RNF213 loss-of-function promotes pathological angiogenesis in moyamoya disease via the Hippo pathway.

Abstract

Moyamoya disease (MMD) is an uncommon cerebrovascular disorder characterized by steno-occlusive changes in the circle of Willis and abnormal vascular network development. Ring finger protein 213 (RNF213) has been identified as an important susceptibility gene for Asian patients, but researchers have not completely elucidated whether RNF213 mutations affect the pathogenesis of MMD. Using donor superficial temporal artery (STA) samples, whole-genome sequencing was performed to identify RNF213 mutation types in MMD patients, and histopathology was performed to compare morphological differences between patients with MMD and intracranial aneurysm (IA).

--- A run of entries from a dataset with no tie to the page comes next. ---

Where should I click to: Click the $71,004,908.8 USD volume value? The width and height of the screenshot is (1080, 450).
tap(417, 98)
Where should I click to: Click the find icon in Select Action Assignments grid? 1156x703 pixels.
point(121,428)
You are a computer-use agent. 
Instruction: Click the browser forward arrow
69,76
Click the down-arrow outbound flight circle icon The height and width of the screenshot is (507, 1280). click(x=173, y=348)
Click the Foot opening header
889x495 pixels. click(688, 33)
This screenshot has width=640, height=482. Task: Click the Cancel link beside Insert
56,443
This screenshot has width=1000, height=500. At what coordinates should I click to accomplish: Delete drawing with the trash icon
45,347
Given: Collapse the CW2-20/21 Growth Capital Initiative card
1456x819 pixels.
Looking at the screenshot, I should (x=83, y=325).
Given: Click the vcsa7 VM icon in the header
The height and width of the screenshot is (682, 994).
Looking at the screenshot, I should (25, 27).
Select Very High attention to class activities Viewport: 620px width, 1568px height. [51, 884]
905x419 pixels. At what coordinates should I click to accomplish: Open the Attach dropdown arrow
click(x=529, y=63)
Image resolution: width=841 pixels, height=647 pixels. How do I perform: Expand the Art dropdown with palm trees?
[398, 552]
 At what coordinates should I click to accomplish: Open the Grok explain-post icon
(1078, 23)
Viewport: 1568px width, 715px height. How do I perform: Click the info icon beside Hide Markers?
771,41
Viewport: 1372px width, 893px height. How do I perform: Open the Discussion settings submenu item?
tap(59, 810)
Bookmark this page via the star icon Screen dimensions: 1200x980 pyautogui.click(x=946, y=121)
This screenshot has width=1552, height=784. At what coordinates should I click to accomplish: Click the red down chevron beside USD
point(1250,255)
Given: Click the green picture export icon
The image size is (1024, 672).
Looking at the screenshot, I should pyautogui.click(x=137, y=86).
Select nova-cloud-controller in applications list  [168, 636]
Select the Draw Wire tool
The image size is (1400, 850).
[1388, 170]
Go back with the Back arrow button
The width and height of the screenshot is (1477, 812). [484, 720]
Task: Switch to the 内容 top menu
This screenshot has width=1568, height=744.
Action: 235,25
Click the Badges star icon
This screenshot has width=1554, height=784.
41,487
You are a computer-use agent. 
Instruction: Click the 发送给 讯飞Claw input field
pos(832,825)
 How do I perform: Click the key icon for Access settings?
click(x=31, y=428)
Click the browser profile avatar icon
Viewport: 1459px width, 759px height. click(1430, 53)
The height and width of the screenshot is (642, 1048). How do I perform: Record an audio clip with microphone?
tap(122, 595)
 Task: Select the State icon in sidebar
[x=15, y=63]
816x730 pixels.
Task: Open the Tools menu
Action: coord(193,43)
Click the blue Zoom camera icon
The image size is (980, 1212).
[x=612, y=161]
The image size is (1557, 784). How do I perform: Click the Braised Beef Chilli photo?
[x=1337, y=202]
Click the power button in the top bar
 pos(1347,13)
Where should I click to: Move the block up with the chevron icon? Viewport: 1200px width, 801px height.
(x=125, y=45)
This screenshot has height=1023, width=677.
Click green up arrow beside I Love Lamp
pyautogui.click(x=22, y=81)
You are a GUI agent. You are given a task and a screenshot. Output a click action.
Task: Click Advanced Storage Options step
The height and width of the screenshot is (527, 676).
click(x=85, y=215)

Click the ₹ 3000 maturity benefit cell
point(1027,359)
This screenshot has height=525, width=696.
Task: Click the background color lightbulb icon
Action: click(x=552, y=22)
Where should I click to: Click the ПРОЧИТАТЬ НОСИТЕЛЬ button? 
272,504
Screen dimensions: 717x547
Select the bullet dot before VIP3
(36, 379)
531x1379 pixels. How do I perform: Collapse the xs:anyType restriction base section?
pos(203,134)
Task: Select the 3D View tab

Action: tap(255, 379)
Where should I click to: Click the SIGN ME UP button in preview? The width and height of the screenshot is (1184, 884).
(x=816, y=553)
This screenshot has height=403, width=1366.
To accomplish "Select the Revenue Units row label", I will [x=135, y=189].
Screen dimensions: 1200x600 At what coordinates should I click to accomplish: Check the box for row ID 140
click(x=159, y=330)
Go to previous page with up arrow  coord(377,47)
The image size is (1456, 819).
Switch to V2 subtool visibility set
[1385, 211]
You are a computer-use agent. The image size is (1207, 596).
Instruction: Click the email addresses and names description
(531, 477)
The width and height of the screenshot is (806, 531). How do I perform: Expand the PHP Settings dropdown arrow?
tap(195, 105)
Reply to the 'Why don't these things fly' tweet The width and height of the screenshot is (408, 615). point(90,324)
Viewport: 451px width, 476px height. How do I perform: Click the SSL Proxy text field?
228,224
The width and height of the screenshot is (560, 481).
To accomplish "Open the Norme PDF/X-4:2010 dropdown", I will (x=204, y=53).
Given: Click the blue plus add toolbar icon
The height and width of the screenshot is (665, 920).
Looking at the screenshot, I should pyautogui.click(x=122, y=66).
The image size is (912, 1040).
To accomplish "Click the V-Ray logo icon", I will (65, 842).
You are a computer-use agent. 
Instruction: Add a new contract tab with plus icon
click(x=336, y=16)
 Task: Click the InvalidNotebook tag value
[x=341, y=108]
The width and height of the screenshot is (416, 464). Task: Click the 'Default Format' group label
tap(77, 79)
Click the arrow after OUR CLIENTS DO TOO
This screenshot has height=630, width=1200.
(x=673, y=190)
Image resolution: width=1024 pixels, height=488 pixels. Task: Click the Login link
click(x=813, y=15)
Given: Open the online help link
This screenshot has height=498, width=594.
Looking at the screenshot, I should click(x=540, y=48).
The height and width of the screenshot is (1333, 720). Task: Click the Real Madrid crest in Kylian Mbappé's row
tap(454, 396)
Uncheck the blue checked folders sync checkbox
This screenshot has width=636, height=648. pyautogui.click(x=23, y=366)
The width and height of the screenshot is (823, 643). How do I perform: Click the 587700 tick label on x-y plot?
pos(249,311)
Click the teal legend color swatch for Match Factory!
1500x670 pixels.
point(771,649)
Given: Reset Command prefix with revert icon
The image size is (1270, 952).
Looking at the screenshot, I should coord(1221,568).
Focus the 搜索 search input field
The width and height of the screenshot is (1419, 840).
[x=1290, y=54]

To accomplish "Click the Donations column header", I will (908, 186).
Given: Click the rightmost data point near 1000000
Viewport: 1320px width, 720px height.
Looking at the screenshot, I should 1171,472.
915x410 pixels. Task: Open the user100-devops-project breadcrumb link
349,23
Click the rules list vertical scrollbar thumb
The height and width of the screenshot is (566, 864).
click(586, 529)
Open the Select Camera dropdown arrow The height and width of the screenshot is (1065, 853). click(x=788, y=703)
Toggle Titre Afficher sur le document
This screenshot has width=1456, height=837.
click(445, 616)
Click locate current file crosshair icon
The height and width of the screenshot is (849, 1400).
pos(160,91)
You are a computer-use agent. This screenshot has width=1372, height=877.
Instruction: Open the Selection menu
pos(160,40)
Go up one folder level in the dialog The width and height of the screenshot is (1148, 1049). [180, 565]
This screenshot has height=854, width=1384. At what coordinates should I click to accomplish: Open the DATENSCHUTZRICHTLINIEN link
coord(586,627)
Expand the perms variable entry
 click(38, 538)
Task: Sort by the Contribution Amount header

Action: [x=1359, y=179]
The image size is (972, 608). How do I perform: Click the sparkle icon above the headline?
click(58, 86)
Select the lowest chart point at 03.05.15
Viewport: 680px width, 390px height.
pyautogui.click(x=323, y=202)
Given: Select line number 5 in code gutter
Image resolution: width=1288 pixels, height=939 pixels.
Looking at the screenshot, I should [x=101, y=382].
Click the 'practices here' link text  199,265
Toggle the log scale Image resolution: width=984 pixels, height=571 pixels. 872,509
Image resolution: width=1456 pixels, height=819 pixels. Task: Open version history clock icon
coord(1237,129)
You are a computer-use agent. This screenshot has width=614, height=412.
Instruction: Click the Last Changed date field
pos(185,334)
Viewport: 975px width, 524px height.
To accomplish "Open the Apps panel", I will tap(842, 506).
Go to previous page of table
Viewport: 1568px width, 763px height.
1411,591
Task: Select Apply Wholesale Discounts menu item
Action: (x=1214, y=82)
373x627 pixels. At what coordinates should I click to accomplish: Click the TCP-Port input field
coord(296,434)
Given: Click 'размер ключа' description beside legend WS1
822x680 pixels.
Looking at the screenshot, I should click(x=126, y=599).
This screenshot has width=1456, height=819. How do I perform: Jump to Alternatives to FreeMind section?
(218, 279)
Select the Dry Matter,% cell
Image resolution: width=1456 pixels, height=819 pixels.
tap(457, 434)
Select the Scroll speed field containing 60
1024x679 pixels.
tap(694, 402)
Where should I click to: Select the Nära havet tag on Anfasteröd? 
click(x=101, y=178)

The vascular phenotype of RNF213-deficient mice and zebrafish was explored in vivo, and RNF213 knockdown in human brain microvascular endothelial cells (HBMECs) was employed to analyse cell proliferation, migration, and tube formation abilities in vitro. After bioinformatics analysis of both cell and bulk RNA-seq data, potential signalling pathways were measured in RNF213-knockdown or RNF213-knockout endothelial cells (ECs). We found that MMD patients carried pathogenic mutations of RNF213 that were positively associated with MMD histopathology. RNF213 deletion exacerbated pathological angiogenesis in the cortex and retina. Reduced RNF213 expression led to increased EC proliferation, migration, and tube formation. Endothelial knockdown of RNF213 activated the Hippo pathway effector Yes-associated protein (YAP)/tafazzin (TAZ) and promoted the overexpression of the downstream effector VEGFR2. Additionally, inhibition of YAP/TAZ resulted in altered cellular VEGFR2 distribution due to defects in trafficking from the Golgi apparatus to the plasma membrane and reversed RNF213 knockdown-induced angiogenesis. All these key molecules were validated in ECs isolated from RNF213-deficient animals. Our findings may suggest that loss-of-function of RNF213 mediates the pathogenesis of MMD via the Hippo pathway.